Link: Salon.com News | The new Monkey Trial.
Salon (subscription, unfortunately, required) has a superb long review on the political advances that anti-evolution forces have made in public schools across the country. The piece focuses on the struggle in a Pennsylvania school district over the school board’s decision last year to order the teaching of “intelligent design” in high school biology classes. ID, as proponents call it, is calculated to undermine the teaching of evolutionary biology by pointing to cases that evolution (or physics) has a tough time explaining, thus suggesting that a higher creative intelligence was involved (guess whose?). ID is largely designed to get the Bible’s take on creation into science classes without overstepping the constitutional ban on teaching religion in public schools.
The Salon story contains one breathtaking quote from a state legislator in Missouri that says volumes about how extreme and cockeyed anti-evolutionary thinking can become:
“Speaking to the [New York] Times, state Rep.

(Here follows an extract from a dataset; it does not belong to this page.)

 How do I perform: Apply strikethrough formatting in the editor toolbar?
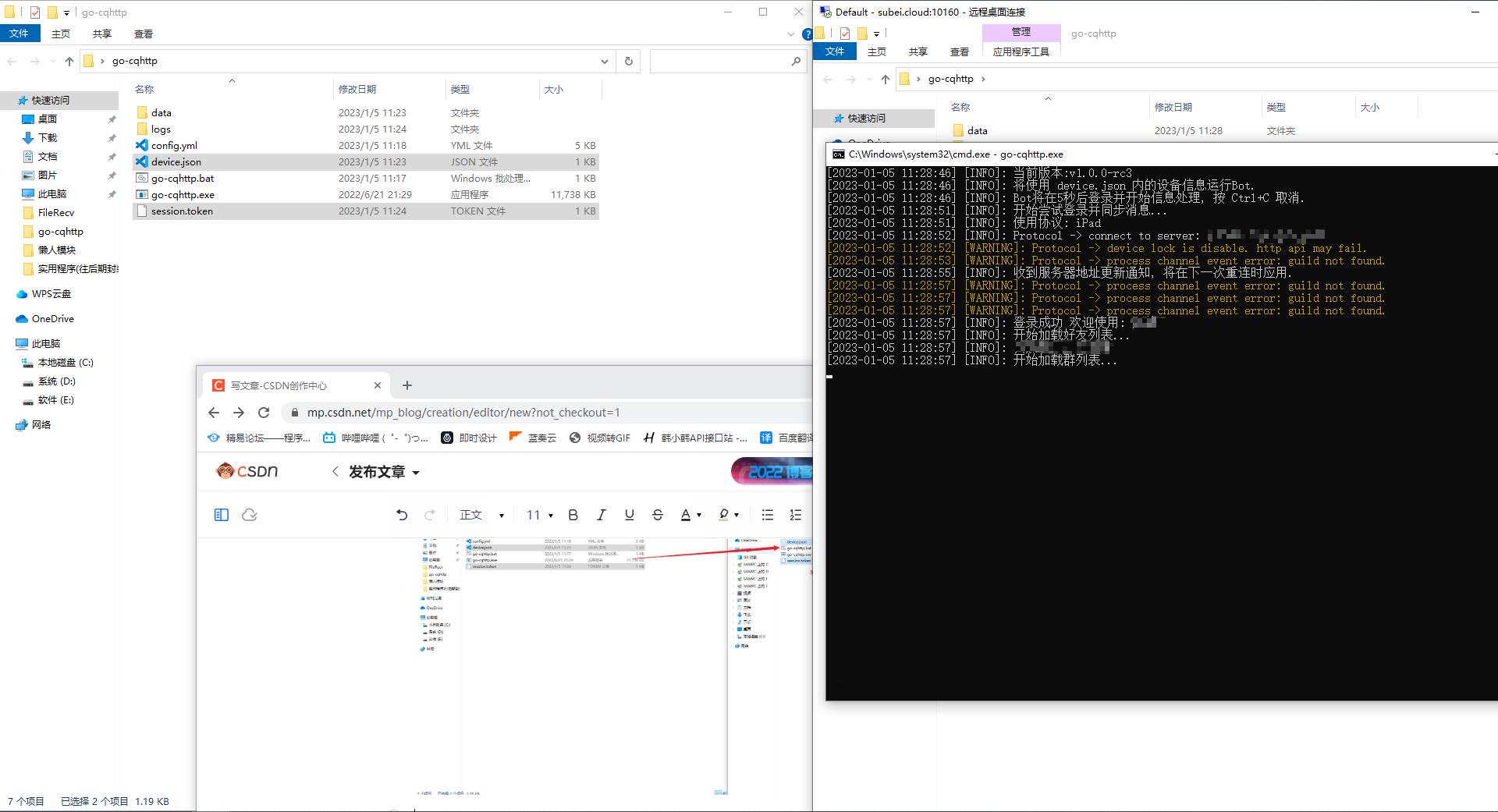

Cynthia Davis seemed to compare opponents of intelligent design to al-Qaida. ‘It’s like when the hijackers took over those four planes on Sept. 11 and took people to a place where they didn’t want to go,’ she said. ‘I think a lot of people feel that liberals have taken our country somewhere we don’t want to go. I think a lot more people realize this is our country and we’re going to take it back.’ ”

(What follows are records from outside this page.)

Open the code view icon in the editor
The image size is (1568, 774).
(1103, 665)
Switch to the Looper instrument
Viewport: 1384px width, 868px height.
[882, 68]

Oh, yeah — it’s just like that.
The reason orthodoxy of any stripe — religious, political, scientific — is not a good thing is that by definition it promotes rigid thinking and suppresses inquiry. The brand of Christian fundamentalism active in U.S. politics today is a menace because it insists on imposing the beliefs of many on all. But it doesn’t do for those whose world view is based on the fruits of the scientific method to laugh off the beliefs of others, either.
This is more a question of attitude than knowledge. I’m not suggesting that Judeo-Christian creationism be put on the same footing as science (if that kind of thing’s going to get into the classroom, I’m afraid I’ll have to insist on equal science-class time for the Norse creation story, the Navajo story, and the Celtic explanations for the world). But I do think those teaching science would be well-served by a sense of humility in approaching their task. Scientific knowledge is evolving. What comes to be regarded as established truth in one era — for instance, the origins and form of the universe, the nature and structure of matter, or our understanding of the processes that cause earthquakes (and trigger tsunamis) — can and often is unraveled by further inquiry.
The story should always carry a tagline: “To be continued.”